The comments came as Reporters Without Borders (RSF) urged Israel to suspend exports of the spying technology after heads of state — including Macron — and scores of journalists and rights activists featured on a list of alleged targets selected for potential surveillance.
We can “specifically come out and say for sure that the president of France, Macron, was not a target,” Chaim Gelfand, chief compliance officer at NSO Group, told the i24 News television network.
But he also alluded to “some cases brought up that we are not so comfortable with”, noting that in such circumstances the firm “usually approaches the customer and has a whole long discussion… to try to understand what were his legitimate reasons, if any, to use the system.”
Gelfand’s comments were broadcast on the same day that RSF head Christophe Deloire called on Israeli Prime Minister Naftali Bennett “to impose an immediate moratorium on surveillance technology exports, until a protective regulatory framework has been established”.
Deloire’s call came after a list was leaked of some 50,000 phone numbers believed to have been chosen by clients of NSO Group. The numbers purportedly included those of Macron, and 13 other heads of state.
Pegasus can hack into mobile phones without a user knowing, enabling clients to read every message, track a user’s location and tap into the phone’s camera and microphone.
Contracts with 45 countries
NSO has contracts with 45 countries, and says Israel’s defence ministry must approve its deals. The company does not identify its customers.
However, rights group Amnesty International and the Paris-based organisation Forbidden Stories that obtained the list, said NSO’s government clients include Bahrain, India, Mexico, Morocco, Rwanda and Saudi Arabia.
Reporting by media outlets including The Guardian, Le Monde and The Washington Post found that nearly 200 journalists from organisations including AFP were on the list.
“Enabling governments to install spyware that is used in practice to monitor hundreds of journalists and their sources throughout the world poses a major democratic problem,” Deloire said.
Spokespeople for Bennett and Defence Minister Benny Gantz did not respond to questions from AFP on Wednesday.
NSO, a giant of Israeli tech, is based in Herzliya north of Tel Aviv, and has 850 employees.
Its CEO Shalev Hulio, 39, denied in an interview with Israel’s 103FM radio on Tuesday that his company was engaged in mass surveillance.
He said NSO had “no connection” to the list of thousands of phone numbers.
On Wednesday, Bennett touted Israeli technological prowess at a cyber conference in Tel Aviv.
“Of every $100 invested in cyber defence across the world, $41 of those were invested in Israeli cyber defence firms,” he said.
“We as a government, we as a nation, have to defend ourselves,” Bennett added.
He suggested global interest in Israeli technology remained robust, saying “dozens of countries” signed memorandums to obtain Israeli tools that defend against cyber attacks.

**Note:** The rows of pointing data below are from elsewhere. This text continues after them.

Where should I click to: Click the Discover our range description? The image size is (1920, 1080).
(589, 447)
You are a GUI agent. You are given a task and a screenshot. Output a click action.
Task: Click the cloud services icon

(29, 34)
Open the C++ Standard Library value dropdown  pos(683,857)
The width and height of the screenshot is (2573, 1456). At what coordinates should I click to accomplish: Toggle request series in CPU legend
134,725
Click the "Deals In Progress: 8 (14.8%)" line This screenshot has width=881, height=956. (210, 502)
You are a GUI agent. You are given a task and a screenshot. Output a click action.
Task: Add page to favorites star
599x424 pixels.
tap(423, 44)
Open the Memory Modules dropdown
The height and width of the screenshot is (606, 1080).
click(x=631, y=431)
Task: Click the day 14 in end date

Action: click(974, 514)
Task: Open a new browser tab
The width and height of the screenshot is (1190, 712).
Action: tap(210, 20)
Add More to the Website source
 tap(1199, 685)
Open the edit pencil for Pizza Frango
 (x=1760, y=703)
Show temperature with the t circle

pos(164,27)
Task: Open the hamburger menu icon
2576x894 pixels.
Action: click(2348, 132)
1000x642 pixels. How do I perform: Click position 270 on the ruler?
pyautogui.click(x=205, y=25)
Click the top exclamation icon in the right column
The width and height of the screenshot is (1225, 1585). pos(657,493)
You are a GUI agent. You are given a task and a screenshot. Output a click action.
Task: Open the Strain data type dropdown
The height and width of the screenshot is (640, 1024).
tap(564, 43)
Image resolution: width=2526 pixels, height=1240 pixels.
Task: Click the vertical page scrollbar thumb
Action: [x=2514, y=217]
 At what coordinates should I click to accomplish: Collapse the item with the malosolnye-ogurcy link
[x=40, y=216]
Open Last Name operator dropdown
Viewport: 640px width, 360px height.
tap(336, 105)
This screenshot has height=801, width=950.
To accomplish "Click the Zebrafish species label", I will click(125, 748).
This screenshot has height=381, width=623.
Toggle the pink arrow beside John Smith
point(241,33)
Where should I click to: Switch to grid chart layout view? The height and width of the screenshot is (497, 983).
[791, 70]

A further statement on Wednesday by NSO claimed that the firm was a victim of a “vicious and slanderous campaign”, and that it would no longer respond to media questions.
“Any claim that a name in the list is necessarily related to a Pegasus target or Pegasus potential target is erroneous and false,” it said.
“NSO is a technology company. We do not operate the system, nor do we have access to the data of our customers, yet they are obligated to provide us with such information under investigations,” the company added.
On Tuesday, Gantz said Israel approves export of technology only to governments “exclusively for the purposes of preventing and investigating crime and terrorism”.